— START Given information —
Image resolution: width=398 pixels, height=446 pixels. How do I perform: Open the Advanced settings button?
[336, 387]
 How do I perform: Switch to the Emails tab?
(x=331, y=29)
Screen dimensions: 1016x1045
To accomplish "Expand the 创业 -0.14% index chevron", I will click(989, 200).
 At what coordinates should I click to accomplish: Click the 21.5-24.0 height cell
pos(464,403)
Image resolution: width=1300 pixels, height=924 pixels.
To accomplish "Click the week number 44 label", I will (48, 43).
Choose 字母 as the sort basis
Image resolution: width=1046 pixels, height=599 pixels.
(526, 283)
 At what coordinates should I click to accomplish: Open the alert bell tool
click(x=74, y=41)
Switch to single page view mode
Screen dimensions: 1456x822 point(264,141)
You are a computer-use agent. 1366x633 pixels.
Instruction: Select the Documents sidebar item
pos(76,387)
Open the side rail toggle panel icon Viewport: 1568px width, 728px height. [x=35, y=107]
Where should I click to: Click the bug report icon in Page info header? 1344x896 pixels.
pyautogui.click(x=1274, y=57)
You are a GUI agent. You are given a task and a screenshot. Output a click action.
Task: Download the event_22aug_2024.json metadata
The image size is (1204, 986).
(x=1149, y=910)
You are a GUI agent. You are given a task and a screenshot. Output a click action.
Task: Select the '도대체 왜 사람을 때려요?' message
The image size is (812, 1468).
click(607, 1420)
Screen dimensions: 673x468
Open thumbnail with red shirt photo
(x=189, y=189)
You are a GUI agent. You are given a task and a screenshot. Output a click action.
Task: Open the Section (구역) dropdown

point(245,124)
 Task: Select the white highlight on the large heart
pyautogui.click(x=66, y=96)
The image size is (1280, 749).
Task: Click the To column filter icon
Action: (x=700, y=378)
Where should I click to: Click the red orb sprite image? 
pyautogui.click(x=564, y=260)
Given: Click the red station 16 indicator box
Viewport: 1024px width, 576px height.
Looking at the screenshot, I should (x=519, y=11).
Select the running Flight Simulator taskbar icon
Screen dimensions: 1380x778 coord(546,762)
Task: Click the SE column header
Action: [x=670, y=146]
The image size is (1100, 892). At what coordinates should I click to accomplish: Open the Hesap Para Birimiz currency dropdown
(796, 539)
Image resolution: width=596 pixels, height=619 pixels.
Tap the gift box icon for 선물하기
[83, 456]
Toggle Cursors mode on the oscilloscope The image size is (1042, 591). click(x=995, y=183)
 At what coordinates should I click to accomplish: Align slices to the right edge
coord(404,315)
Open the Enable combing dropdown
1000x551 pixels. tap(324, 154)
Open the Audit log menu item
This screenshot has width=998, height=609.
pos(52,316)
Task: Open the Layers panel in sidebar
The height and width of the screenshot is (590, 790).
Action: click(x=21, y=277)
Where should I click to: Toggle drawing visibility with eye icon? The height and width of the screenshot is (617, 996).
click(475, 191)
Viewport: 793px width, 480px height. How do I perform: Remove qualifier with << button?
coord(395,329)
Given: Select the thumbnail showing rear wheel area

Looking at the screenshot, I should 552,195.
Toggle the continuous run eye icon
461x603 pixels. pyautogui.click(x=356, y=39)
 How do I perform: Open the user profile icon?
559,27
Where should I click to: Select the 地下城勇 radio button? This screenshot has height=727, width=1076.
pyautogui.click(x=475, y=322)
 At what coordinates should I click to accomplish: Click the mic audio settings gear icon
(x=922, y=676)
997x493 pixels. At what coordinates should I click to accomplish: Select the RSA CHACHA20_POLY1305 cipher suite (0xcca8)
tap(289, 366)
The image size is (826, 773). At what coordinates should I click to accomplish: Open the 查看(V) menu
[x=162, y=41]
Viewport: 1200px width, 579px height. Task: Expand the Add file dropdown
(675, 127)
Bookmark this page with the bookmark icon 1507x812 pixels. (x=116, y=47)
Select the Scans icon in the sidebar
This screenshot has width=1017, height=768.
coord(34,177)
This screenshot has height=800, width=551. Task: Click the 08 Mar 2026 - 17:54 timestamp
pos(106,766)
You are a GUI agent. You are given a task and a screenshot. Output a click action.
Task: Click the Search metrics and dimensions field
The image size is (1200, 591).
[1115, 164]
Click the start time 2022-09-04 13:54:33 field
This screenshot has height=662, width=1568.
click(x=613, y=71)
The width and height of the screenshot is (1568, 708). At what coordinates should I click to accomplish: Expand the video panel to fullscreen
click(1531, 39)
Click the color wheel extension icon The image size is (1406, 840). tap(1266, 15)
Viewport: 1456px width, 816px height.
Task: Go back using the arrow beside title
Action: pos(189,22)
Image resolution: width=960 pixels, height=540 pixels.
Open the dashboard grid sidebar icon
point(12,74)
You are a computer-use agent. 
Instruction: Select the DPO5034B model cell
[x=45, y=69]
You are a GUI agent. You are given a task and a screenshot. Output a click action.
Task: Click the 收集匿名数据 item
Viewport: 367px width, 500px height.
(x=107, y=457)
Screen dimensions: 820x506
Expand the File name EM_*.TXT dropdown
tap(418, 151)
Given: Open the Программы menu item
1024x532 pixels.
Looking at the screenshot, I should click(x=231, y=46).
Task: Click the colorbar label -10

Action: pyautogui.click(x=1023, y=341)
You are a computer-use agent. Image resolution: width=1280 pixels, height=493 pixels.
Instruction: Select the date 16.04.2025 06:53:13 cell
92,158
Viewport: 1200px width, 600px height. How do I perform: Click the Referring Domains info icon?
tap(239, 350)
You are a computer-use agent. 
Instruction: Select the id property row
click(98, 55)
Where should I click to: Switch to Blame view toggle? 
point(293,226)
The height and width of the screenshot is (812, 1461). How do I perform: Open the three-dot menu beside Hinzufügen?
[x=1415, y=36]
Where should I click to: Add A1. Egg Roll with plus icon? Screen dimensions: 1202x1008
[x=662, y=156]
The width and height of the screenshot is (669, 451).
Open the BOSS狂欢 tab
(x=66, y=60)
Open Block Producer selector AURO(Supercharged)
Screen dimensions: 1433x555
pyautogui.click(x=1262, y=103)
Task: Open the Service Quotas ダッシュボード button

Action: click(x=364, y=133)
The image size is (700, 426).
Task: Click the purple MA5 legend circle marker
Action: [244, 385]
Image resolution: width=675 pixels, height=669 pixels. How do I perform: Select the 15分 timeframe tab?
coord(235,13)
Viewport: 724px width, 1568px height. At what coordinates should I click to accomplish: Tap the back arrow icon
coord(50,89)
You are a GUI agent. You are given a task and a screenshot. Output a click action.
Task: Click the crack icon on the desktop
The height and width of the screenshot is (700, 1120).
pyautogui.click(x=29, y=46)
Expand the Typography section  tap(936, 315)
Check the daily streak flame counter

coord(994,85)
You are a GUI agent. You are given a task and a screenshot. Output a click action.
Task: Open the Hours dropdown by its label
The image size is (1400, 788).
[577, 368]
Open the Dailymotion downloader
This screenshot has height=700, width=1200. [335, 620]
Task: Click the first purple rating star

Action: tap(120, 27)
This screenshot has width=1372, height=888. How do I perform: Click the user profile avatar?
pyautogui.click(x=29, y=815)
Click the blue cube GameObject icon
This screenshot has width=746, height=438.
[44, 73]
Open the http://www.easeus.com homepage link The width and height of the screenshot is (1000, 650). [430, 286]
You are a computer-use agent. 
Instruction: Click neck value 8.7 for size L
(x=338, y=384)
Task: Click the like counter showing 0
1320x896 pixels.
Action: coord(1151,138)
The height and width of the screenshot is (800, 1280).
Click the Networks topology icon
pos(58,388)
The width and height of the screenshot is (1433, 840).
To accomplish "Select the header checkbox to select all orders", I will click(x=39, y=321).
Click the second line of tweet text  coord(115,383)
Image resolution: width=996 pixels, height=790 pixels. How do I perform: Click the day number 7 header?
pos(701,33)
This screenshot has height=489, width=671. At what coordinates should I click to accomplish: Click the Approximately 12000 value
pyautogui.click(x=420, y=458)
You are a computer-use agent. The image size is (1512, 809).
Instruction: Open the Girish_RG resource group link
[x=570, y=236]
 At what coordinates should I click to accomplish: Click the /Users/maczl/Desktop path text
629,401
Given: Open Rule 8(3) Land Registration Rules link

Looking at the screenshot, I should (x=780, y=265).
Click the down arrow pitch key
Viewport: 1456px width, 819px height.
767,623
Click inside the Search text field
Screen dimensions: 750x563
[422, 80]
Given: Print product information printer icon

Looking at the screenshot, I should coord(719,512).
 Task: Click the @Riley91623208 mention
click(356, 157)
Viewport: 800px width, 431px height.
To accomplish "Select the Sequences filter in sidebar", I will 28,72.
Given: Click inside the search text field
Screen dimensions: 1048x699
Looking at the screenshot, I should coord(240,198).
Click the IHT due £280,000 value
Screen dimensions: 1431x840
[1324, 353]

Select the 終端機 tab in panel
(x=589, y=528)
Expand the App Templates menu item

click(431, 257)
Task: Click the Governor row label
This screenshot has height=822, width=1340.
— END Given information —
## Exercise
Convert the records from the line containing "At what coordinates should I click to accomplish: Open the alert" down to the line containing "pos(76,387)" into a numbered list, leaving out blank lines.

## Answer to the exercise
1.  At what coordinates should I click to accomplish: Open the alert bell tool
2. click(x=74, y=41)
3. Switch to single page view mode
4. Screen dimensions: 1456x822 point(264,141)
5. You are a computer-use agent. 1366x633 pixels.
6. Instruction: Select the Documents sidebar item
7. pos(76,387)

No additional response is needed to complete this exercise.